Group II and III introns are similar and have a conserved secondary structure. A so-called lariat pathway is used in their splicing. They perform functions similar to the spliceosome and may be evolutionarily related to it. Group I introns are the only class of introns whose splicing requires a free guanine nucleoside. They possess a secondary structure different from that of group II and III introns. Many self-splicing introns code for maturases that help with the splicing process, generally only the splicing of the intron that encodes it.
There are two competing theories that offer alternative scenarios for the origin and early evolution of spliceosomal introns. Other classes of introns such as self-splicing and tRNA introns are not subject to much debate, but see for the former. These are popularly called as the Introns-Early (IE) or the Introns-Late (IL) views.
The IE model, championed by Walter Gilbert, proposes that introns are extremely old and numerously present in the earliest ancestors of prokaryotes and eukaryotes (the progenote). In this model introns were subsequently lost from prokaryotic organisms, allowing them to attain growth efficiency. A central prediction of this theory is that the early introns were mediators that facilitated the recombination of exons that represented the protein domains. This model cannot account for some observed positional variation of introns shared among related genes.

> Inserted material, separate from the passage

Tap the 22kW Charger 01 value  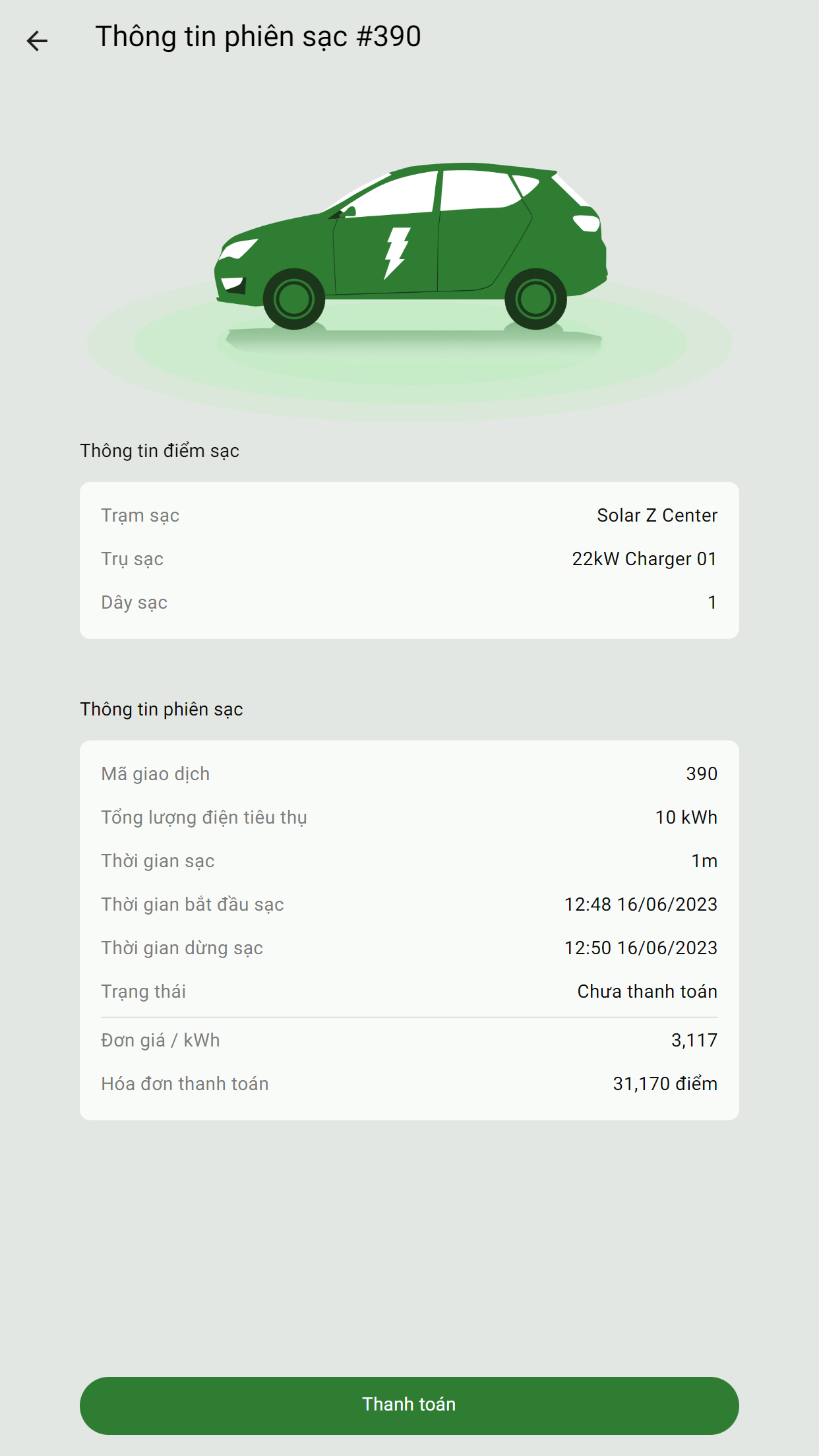click(x=644, y=559)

The IL model proposes that introns were more recently inserted into originally intron-less contiguous genes after the divergence of eukaryotes and prokaryotes. In this model, introns probably originated from transposable elements. This model is based on the observation that the spliceosomal introns are restricted to eukaryotes alone. However, there is considerable debate over the presence of introns in the early prokaryote-eukaryote ancestors and the subsequent intron loss-gain during eukaryotic evolution. The evolution of introns and of the intron-exon structure may be largely independent of the evolution of coding-sequences.
Nearly all eukaryotic nuclear introns begin with the nucleotide sequence GU, and end with AG (the GU-AG rule). These, along with a larger consensus sequence, help direct the splicing machinery to the proper intronic donor and acceptor sites.